▶ **Prompt**
Count the lines below that contain the word "height", and report only that number.

Stored items
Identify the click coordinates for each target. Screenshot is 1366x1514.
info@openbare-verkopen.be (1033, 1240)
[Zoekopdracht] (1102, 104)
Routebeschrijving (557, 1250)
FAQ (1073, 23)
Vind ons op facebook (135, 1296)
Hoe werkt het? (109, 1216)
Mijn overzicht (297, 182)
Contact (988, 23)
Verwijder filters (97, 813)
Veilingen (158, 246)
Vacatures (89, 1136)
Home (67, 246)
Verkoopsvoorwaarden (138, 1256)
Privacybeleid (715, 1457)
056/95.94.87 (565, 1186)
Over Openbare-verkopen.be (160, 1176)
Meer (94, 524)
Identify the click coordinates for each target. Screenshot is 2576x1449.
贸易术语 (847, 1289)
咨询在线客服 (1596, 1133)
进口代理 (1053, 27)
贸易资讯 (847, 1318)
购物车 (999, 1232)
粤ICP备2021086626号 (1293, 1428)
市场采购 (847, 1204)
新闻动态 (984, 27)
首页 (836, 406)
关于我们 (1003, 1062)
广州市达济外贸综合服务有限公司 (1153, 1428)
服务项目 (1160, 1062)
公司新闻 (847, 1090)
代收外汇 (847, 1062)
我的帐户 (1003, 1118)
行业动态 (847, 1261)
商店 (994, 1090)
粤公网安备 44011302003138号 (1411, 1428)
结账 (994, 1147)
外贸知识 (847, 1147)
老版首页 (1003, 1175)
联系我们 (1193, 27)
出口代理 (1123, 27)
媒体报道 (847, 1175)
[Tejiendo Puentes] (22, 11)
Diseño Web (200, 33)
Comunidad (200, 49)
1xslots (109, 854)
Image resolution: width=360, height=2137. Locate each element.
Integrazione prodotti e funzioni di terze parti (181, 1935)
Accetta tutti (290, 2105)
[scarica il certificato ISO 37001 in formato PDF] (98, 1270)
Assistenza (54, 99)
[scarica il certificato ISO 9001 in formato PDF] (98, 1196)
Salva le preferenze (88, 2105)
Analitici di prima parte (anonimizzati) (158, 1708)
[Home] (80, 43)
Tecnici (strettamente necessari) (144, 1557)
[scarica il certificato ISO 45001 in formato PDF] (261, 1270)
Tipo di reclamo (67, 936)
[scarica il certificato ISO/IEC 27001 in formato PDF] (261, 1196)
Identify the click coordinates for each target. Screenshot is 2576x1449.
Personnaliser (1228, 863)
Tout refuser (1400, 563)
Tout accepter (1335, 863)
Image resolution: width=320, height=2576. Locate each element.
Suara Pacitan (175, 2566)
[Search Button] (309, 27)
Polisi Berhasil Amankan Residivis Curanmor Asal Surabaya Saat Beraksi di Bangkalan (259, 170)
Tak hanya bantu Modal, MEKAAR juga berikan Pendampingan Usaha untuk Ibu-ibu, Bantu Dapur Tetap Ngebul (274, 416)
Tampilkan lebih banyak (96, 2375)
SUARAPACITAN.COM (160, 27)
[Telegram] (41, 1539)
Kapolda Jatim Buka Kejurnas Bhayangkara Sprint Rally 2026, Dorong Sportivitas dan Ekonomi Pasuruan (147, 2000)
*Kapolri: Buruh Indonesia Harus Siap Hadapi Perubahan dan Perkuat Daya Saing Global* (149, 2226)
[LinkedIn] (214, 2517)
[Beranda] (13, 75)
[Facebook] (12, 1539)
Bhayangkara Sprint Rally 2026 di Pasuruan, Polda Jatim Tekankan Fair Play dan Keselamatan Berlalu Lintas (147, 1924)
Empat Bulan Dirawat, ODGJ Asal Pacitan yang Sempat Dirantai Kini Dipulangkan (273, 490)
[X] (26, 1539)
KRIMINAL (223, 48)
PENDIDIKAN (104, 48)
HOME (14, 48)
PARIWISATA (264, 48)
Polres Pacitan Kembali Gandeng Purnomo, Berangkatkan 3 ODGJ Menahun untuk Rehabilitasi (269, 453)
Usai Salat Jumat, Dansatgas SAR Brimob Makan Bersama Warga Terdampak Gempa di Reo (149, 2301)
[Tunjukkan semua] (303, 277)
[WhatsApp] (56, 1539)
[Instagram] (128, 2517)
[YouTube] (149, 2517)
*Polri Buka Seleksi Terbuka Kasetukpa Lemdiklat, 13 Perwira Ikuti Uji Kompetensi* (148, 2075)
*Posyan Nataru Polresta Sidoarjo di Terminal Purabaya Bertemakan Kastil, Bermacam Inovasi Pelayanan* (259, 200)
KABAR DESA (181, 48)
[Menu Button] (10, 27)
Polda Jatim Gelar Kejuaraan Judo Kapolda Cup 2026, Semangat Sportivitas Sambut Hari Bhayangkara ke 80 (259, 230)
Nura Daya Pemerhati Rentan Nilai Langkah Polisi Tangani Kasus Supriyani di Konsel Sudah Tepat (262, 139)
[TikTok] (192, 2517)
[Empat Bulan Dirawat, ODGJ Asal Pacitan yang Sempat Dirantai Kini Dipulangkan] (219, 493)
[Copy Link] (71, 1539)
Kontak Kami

▶ **Result of the exercise**
2